%%
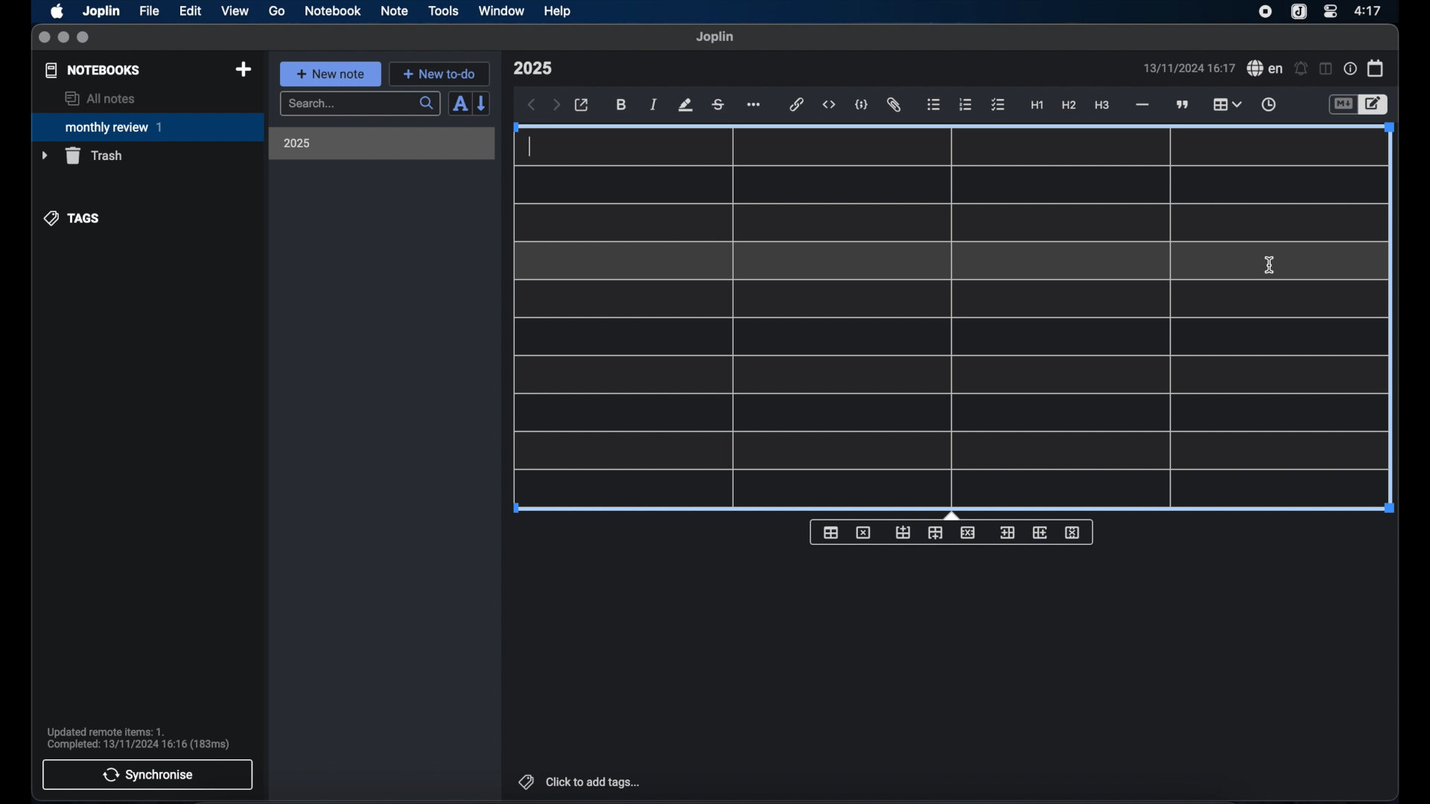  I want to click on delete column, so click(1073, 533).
%%
%%
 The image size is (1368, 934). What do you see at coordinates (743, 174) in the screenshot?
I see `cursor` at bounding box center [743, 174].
%%
%%
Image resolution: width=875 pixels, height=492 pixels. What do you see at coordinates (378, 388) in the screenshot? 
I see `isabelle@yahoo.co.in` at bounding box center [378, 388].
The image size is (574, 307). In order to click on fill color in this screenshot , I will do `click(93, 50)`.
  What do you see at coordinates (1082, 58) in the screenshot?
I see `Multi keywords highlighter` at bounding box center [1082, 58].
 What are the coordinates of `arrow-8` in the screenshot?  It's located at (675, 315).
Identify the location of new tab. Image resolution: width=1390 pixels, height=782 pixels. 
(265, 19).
%%
#### Task requirements
Which lines in the items above contain the string "resolution"? Report each one in full.

#### Answer to this problem
Image resolution: width=875 pixels, height=492 pixels. What do you see at coordinates (378, 388) in the screenshot? 
Identify the location of new tab. Image resolution: width=1390 pixels, height=782 pixels. 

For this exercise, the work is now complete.